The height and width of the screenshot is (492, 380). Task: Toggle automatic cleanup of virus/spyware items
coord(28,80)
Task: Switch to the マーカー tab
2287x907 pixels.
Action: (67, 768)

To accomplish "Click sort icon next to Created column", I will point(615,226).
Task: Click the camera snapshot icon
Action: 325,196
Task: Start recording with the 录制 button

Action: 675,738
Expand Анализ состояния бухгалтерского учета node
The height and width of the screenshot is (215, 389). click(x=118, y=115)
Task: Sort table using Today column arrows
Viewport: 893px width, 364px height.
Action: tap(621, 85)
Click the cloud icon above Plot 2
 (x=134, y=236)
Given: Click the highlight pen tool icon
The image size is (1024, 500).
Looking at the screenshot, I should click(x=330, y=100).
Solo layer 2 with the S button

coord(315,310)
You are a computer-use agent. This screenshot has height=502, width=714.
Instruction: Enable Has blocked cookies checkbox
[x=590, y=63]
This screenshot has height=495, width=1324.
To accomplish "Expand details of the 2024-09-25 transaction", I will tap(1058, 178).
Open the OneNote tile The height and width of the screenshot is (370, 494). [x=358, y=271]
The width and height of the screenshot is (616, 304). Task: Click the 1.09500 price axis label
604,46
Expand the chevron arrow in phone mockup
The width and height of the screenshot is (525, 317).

■ WHAT YOU HAVE TO DO:
Only a number is wanted here: the tally of lines in the entries that include the word "This".

■ THE COMPLETED TASK:
2